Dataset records
::::
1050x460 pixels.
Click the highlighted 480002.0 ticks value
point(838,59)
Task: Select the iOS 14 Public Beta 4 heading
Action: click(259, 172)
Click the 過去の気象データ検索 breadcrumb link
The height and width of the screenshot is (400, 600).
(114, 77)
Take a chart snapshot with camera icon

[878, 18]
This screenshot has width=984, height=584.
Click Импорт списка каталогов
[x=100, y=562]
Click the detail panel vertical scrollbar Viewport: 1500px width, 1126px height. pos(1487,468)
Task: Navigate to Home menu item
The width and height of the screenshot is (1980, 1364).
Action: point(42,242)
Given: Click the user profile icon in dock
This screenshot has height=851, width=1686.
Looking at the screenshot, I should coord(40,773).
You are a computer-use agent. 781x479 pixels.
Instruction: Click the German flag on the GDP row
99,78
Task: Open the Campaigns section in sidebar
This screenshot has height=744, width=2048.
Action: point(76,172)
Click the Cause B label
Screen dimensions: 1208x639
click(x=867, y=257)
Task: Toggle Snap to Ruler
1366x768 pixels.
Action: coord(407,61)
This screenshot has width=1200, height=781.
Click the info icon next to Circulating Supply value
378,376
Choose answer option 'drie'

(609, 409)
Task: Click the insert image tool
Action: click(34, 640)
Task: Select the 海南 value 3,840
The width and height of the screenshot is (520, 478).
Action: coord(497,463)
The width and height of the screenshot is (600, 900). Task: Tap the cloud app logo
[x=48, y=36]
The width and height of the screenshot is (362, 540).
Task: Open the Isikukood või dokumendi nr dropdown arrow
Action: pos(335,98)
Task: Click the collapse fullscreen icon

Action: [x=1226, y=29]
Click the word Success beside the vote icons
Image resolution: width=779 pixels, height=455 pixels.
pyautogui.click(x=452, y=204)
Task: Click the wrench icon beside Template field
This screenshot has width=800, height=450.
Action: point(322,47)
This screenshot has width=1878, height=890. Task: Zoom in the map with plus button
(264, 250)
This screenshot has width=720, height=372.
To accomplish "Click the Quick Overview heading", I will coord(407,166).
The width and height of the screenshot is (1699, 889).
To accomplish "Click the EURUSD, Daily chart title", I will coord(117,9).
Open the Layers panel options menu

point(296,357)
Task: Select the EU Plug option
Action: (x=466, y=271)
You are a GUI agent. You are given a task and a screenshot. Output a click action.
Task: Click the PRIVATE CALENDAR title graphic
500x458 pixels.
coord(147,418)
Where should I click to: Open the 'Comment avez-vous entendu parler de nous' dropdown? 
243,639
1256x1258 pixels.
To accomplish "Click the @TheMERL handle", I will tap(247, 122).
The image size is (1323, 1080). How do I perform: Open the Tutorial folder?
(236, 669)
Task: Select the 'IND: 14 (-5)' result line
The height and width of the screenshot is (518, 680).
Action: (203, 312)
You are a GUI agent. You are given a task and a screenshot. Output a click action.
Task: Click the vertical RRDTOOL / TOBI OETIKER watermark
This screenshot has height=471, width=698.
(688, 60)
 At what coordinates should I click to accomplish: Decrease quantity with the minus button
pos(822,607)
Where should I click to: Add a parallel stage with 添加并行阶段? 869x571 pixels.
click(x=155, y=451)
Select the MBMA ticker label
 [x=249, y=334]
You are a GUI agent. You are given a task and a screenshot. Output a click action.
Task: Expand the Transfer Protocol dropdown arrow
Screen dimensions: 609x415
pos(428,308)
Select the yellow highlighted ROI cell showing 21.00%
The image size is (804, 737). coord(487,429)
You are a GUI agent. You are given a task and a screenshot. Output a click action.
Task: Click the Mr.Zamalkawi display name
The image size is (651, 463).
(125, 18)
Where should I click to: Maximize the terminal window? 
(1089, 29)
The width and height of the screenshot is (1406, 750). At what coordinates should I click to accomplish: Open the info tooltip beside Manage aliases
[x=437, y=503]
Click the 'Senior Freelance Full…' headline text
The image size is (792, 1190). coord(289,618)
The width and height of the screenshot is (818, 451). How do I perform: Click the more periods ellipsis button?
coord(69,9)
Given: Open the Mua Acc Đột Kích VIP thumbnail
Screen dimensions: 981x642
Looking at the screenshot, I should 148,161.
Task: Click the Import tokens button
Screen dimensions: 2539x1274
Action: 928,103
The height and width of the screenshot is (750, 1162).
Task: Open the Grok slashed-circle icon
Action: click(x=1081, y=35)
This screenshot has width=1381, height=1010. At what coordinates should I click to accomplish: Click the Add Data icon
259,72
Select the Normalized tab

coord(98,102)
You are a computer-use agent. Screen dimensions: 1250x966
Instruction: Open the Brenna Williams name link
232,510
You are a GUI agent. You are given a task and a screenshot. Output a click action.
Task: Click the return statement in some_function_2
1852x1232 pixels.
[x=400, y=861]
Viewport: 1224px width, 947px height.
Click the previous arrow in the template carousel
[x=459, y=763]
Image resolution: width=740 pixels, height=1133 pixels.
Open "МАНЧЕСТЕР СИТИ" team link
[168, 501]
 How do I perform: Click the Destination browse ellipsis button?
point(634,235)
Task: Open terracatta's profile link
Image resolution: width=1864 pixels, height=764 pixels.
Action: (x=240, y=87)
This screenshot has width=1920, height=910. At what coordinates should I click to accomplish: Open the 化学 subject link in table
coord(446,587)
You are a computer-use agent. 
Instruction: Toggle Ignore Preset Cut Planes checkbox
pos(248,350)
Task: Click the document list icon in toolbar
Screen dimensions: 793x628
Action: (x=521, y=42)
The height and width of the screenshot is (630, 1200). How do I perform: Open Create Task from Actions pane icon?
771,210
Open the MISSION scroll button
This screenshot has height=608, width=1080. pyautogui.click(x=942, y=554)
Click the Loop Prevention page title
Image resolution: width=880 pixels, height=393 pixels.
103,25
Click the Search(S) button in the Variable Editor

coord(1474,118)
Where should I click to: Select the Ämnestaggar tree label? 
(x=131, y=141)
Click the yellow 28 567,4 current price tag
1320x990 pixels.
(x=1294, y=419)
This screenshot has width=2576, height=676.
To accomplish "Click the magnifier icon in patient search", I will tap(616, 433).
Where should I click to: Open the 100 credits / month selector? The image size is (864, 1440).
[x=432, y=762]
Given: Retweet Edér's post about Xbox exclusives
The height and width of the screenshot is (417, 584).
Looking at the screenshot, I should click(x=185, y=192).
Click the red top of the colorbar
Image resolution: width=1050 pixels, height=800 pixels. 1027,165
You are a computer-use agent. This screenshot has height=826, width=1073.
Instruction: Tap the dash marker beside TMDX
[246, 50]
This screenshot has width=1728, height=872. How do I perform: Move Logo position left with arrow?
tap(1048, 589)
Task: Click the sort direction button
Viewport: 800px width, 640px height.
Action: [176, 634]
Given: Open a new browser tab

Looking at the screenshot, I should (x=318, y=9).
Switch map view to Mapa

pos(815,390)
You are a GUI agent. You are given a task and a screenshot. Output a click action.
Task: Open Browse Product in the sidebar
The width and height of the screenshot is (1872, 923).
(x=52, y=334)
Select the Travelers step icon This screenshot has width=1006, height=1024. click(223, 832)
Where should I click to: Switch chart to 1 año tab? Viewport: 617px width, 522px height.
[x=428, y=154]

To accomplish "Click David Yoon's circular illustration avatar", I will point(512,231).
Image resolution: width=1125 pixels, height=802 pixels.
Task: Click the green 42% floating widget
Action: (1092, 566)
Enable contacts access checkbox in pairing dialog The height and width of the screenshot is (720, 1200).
::::
_WORK INSTRUCTIONS:_
Could you state how many lines above include the word "sidebar"? Reply with that number alone.

_ANSWER BELOW:_
2